• **Work to complete**
Retype all of the entries exactly as they appear.

[Recorded data]
-------------------------

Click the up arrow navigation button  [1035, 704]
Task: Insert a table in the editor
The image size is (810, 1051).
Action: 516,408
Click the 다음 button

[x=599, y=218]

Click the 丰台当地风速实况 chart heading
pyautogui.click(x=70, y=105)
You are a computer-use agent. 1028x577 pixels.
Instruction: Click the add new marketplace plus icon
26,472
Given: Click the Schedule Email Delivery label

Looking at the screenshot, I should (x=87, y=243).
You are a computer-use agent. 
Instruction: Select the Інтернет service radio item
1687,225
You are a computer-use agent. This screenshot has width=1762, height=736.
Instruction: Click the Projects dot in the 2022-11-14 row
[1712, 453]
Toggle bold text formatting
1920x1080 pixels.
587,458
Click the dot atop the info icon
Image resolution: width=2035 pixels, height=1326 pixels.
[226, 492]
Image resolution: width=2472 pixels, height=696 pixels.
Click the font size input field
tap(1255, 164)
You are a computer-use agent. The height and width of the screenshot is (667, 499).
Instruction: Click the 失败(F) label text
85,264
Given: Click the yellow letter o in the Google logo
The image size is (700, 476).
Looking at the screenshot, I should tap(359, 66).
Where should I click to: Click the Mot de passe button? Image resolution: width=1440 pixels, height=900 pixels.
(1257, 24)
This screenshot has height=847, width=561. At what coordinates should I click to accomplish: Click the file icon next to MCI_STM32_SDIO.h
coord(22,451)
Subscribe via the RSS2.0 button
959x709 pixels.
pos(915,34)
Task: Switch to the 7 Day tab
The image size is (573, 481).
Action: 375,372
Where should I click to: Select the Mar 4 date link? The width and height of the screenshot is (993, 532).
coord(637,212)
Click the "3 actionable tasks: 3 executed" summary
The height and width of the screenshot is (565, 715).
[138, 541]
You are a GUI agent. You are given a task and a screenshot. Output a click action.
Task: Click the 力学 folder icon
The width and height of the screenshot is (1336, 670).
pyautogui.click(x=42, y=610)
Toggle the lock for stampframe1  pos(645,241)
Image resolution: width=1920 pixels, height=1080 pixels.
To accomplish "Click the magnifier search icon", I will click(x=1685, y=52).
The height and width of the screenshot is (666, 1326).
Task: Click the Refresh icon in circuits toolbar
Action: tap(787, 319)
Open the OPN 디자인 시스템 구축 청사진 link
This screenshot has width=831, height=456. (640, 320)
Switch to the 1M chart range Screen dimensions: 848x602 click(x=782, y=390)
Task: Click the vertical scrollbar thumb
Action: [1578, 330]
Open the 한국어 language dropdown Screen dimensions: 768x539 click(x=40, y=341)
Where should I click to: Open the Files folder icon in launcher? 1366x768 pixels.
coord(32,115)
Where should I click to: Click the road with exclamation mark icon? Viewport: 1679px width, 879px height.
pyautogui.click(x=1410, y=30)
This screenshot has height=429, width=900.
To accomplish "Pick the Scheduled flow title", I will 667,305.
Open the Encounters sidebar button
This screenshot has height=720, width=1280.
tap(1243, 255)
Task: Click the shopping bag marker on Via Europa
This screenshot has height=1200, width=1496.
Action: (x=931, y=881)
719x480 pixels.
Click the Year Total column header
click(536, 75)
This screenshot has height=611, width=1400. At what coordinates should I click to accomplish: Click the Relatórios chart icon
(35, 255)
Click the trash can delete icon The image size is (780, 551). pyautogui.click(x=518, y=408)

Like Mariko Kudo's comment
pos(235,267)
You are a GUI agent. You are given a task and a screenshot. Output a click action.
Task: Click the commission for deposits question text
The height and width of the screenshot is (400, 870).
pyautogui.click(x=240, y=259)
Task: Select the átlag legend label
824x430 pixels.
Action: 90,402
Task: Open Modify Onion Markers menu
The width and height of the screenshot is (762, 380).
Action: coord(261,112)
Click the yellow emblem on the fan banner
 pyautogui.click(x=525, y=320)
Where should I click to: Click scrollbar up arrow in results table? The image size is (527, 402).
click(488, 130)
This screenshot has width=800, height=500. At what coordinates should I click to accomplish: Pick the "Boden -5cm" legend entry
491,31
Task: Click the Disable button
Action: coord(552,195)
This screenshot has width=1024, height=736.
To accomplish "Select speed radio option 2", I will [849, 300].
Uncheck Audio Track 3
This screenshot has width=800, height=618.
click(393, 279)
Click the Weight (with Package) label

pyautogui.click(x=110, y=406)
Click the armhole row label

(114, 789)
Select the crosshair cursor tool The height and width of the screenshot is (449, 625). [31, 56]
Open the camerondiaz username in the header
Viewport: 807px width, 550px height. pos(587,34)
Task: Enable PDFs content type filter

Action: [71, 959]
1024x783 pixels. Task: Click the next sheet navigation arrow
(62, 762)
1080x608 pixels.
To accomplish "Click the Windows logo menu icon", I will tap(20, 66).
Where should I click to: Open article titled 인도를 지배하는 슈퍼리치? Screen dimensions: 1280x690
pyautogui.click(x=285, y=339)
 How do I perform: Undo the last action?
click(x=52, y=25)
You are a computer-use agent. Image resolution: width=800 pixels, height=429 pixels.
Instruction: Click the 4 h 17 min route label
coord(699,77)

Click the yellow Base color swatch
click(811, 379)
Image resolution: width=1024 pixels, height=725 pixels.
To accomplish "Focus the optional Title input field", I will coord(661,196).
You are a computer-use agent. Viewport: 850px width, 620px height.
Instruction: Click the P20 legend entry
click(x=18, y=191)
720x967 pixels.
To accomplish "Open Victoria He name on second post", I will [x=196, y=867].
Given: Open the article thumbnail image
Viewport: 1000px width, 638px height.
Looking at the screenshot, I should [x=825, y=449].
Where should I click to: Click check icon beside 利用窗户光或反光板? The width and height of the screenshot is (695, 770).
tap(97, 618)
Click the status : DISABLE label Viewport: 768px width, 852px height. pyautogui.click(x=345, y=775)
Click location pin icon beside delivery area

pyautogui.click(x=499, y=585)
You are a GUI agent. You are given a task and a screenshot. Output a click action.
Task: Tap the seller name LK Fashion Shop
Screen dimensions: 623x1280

-------------------------

• **Exercise output**
Click the up arrow navigation button  [1035, 704]
Task: Insert a table in the editor
The image size is (810, 1051).
Action: 516,408
Click the 다음 button

[x=599, y=218]

Click the 丰台当地风速实况 chart heading
pyautogui.click(x=70, y=105)
You are a computer-use agent. 1028x577 pixels.
Instruction: Click the add new marketplace plus icon
26,472
Given: Click the Schedule Email Delivery label

Looking at the screenshot, I should (x=87, y=243).
You are a computer-use agent. 
Instruction: Select the Інтернет service radio item
1687,225
You are a computer-use agent. This screenshot has width=1762, height=736.
Instruction: Click the Projects dot in the 2022-11-14 row
[1712, 453]
Toggle bold text formatting
1920x1080 pixels.
587,458
Click the dot atop the info icon
Image resolution: width=2035 pixels, height=1326 pixels.
[226, 492]
Image resolution: width=2472 pixels, height=696 pixels.
Click the font size input field
tap(1255, 164)
You are a computer-use agent. The height and width of the screenshot is (667, 499).
Instruction: Click the 失败(F) label text
85,264
Given: Click the yellow letter o in the Google logo
The image size is (700, 476).
Looking at the screenshot, I should tap(359, 66).
Where should I click to: Click the Mot de passe button? Image resolution: width=1440 pixels, height=900 pixels.
(1257, 24)
This screenshot has height=847, width=561. At what coordinates should I click to accomplish: Click the file icon next to MCI_STM32_SDIO.h
coord(22,451)
Subscribe via the RSS2.0 button
959x709 pixels.
pos(915,34)
Task: Switch to the 7 Day tab
The image size is (573, 481).
Action: 375,372
Where should I click to: Select the Mar 4 date link? The width and height of the screenshot is (993, 532).
coord(637,212)
Click the "3 actionable tasks: 3 executed" summary
The height and width of the screenshot is (565, 715).
[138, 541]
You are a GUI agent. You are given a task and a screenshot. Output a click action.
Task: Click the 力学 folder icon
The width and height of the screenshot is (1336, 670).
pyautogui.click(x=42, y=610)
Toggle the lock for stampframe1  pos(645,241)
Image resolution: width=1920 pixels, height=1080 pixels.
To accomplish "Click the magnifier search icon", I will click(x=1685, y=52).
The height and width of the screenshot is (666, 1326).
Task: Click the Refresh icon in circuits toolbar
Action: tap(787, 319)
Open the OPN 디자인 시스템 구축 청사진 link
This screenshot has width=831, height=456. (640, 320)
Switch to the 1M chart range Screen dimensions: 848x602 click(x=782, y=390)
Task: Click the vertical scrollbar thumb
Action: [1578, 330]
Open the 한국어 language dropdown Screen dimensions: 768x539 click(x=40, y=341)
Where should I click to: Open the Files folder icon in launcher? 1366x768 pixels.
coord(32,115)
Where should I click to: Click the road with exclamation mark icon? Viewport: 1679px width, 879px height.
pyautogui.click(x=1410, y=30)
This screenshot has height=429, width=900.
To accomplish "Pick the Scheduled flow title", I will 667,305.
Open the Encounters sidebar button
This screenshot has height=720, width=1280.
tap(1243, 255)
Task: Click the shopping bag marker on Via Europa
This screenshot has height=1200, width=1496.
Action: (x=931, y=881)
719x480 pixels.
Click the Year Total column header
click(536, 75)
This screenshot has height=611, width=1400. At what coordinates should I click to accomplish: Click the Relatórios chart icon
(35, 255)
Click the trash can delete icon The image size is (780, 551). pyautogui.click(x=518, y=408)

Like Mariko Kudo's comment
pos(235,267)
You are a GUI agent. You are given a task and a screenshot. Output a click action.
Task: Click the commission for deposits question text
The height and width of the screenshot is (400, 870).
pyautogui.click(x=240, y=259)
Task: Select the átlag legend label
824x430 pixels.
Action: 90,402
Task: Open Modify Onion Markers menu
The width and height of the screenshot is (762, 380).
Action: coord(261,112)
Click the yellow emblem on the fan banner
 pyautogui.click(x=525, y=320)
Where should I click to: Click scrollbar up arrow in results table? The image size is (527, 402).
click(488, 130)
This screenshot has width=800, height=500. At what coordinates should I click to accomplish: Pick the "Boden -5cm" legend entry
491,31
Task: Click the Disable button
Action: coord(552,195)
This screenshot has width=1024, height=736.
To accomplish "Select speed radio option 2", I will [849, 300].
Uncheck Audio Track 3
This screenshot has width=800, height=618.
click(393, 279)
Click the Weight (with Package) label

pyautogui.click(x=110, y=406)
Click the armhole row label

(114, 789)
Select the crosshair cursor tool The height and width of the screenshot is (449, 625). [31, 56]
Open the camerondiaz username in the header
Viewport: 807px width, 550px height. pos(587,34)
Task: Enable PDFs content type filter

Action: [71, 959]
1024x783 pixels. Task: Click the next sheet navigation arrow
(62, 762)
1080x608 pixels.
To accomplish "Click the Windows logo menu icon", I will tap(20, 66).
Where should I click to: Open article titled 인도를 지배하는 슈퍼리치? Screen dimensions: 1280x690
pyautogui.click(x=285, y=339)
 How do I perform: Undo the last action?
click(x=52, y=25)
You are a computer-use agent. Image resolution: width=800 pixels, height=429 pixels.
Instruction: Click the 4 h 17 min route label
coord(699,77)

Click the yellow Base color swatch
click(811, 379)
Image resolution: width=1024 pixels, height=725 pixels.
To accomplish "Focus the optional Title input field", I will coord(661,196).
You are a computer-use agent. Viewport: 850px width, 620px height.
Instruction: Click the P20 legend entry
click(x=18, y=191)
720x967 pixels.
To accomplish "Open Victoria He name on second post", I will [x=196, y=867].
Given: Open the article thumbnail image
Viewport: 1000px width, 638px height.
Looking at the screenshot, I should [x=825, y=449].
Where should I click to: Click check icon beside 利用窗户光或反光板? The width and height of the screenshot is (695, 770).
tap(97, 618)
Click the status : DISABLE label Viewport: 768px width, 852px height. pyautogui.click(x=345, y=775)
Click location pin icon beside delivery area

pyautogui.click(x=499, y=585)
You are a GUI agent. You are given a task and a screenshot. Output a click action.
Task: Tap the seller name LK Fashion Shop
Screen dimensions: 623x1280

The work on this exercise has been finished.